◆ **Exercise**: The exercise calls for exact output of the lines between the one that contains "Open the Traffy" and the end of the data, with both ends kept and pictures left out.

◆ **Supplied data**:
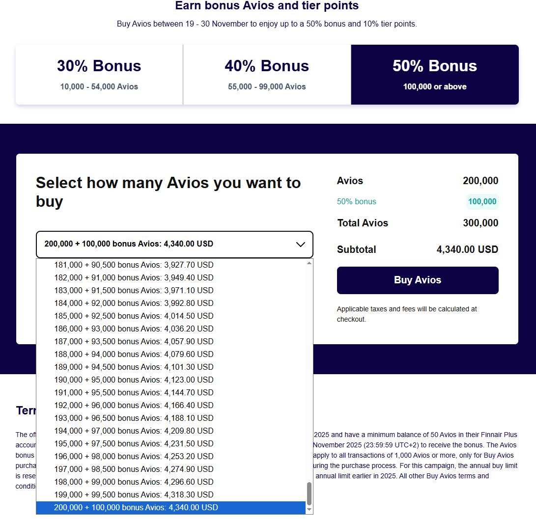Viewport: 536px width, 521px height.
Task: Choose 181,000 + 90,500 bonus Avios option
Action: pos(134,265)
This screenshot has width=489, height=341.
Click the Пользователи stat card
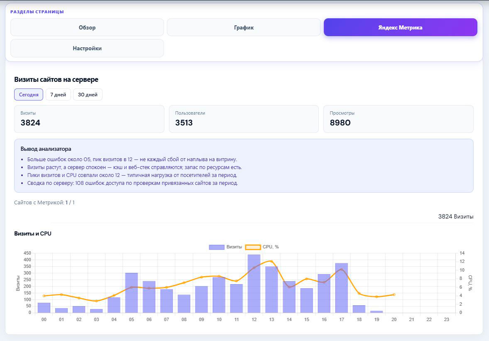[244, 119]
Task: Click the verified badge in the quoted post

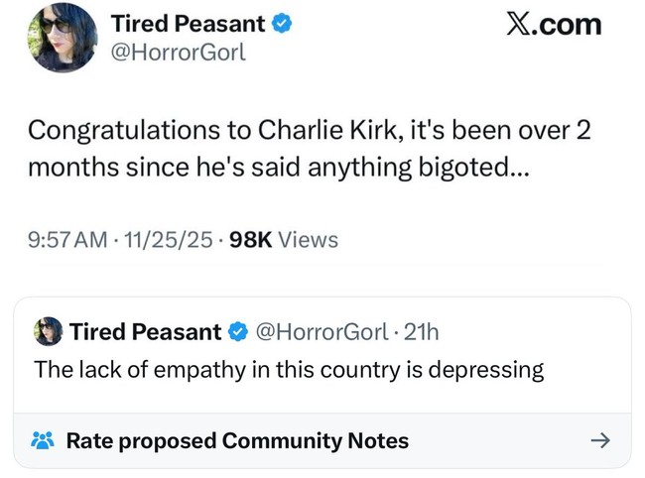Action: 238,330
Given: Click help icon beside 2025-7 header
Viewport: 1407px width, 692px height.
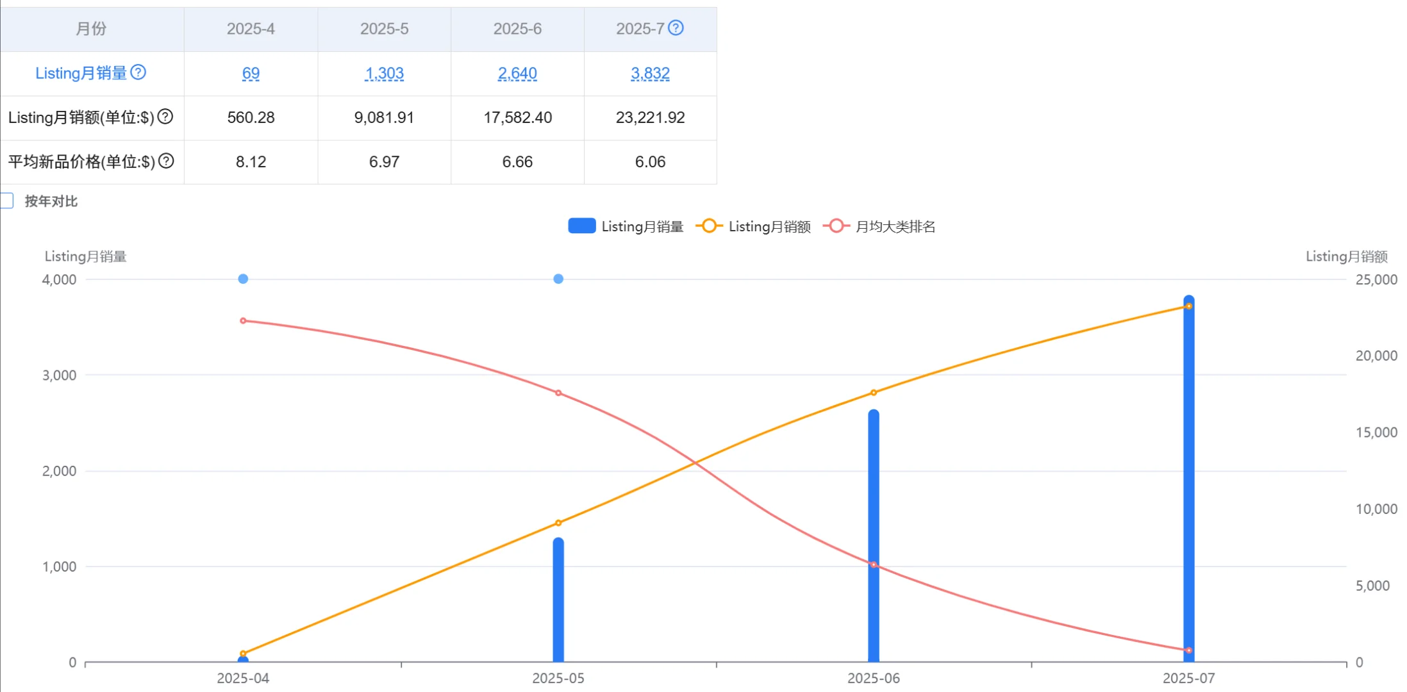Looking at the screenshot, I should (676, 28).
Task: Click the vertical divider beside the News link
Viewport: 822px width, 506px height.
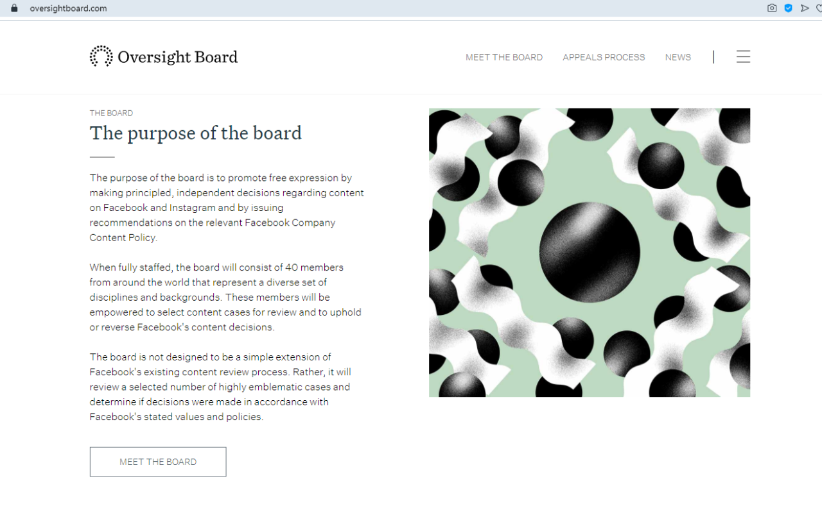Action: [713, 57]
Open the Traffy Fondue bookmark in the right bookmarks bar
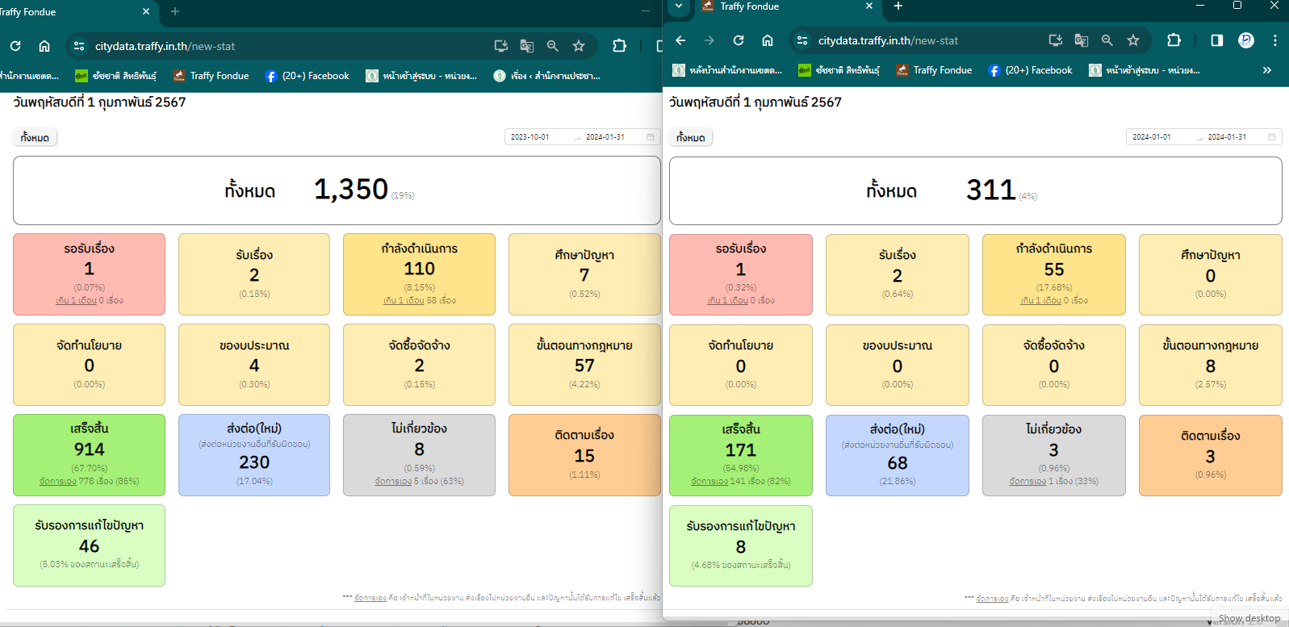Image resolution: width=1289 pixels, height=627 pixels. coord(934,70)
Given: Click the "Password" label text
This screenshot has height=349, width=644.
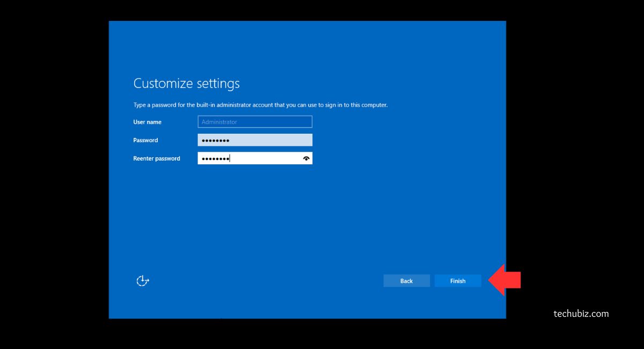Looking at the screenshot, I should tap(145, 141).
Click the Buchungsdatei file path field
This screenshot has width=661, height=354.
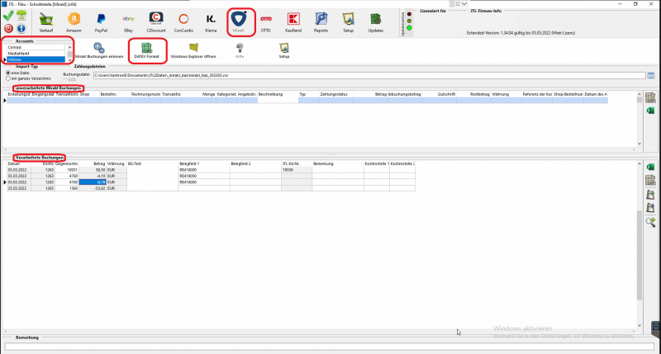[x=364, y=75]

◆ **Answer section**:
Open the Traffy Fondue bookmark in the right bookmarks bar
Image resolution: width=1289 pixels, height=627 pixels. coord(934,70)
Given: Click the "Password" label text
This screenshot has height=349, width=644.
Looking at the screenshot, I should tap(145, 141).
Click the Buchungsdatei file path field
This screenshot has width=661, height=354.
[x=364, y=75]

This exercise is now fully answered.